Data excerpts:
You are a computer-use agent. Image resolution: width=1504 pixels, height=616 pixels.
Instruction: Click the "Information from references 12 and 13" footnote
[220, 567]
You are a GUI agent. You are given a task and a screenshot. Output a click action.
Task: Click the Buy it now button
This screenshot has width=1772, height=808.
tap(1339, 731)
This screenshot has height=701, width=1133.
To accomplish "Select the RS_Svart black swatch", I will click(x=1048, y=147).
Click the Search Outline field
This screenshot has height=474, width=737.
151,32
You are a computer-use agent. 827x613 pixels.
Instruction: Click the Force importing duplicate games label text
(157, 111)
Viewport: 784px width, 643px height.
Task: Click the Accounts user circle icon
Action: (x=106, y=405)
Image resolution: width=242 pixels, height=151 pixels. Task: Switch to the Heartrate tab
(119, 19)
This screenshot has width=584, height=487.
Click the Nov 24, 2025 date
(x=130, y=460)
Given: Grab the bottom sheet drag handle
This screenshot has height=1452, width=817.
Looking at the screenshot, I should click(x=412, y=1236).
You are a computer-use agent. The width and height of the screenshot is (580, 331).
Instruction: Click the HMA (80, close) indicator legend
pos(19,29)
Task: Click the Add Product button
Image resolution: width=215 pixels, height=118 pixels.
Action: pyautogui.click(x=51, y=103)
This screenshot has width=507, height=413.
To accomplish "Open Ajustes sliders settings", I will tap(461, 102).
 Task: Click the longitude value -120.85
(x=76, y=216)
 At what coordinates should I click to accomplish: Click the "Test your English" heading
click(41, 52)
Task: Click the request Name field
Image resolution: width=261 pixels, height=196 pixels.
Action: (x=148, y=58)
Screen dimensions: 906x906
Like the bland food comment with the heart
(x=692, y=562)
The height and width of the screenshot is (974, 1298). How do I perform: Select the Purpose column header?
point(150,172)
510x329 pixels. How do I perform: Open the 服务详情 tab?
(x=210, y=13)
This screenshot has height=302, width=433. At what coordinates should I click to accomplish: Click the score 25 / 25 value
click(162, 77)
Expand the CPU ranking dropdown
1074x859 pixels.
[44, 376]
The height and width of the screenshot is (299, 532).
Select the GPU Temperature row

Instructions to follow:
Please reproduce the lines from the line with "This screenshot has height=302, width=433." to the line with "The height and width of the screenshot is (299, 532).", both ends included, exactly as they appear above.

Written reply:
This screenshot has height=302, width=433. At what coordinates should I click to accomplish: Click the score 25 / 25 value
click(162, 77)
Expand the CPU ranking dropdown
1074x859 pixels.
[44, 376]
The height and width of the screenshot is (299, 532).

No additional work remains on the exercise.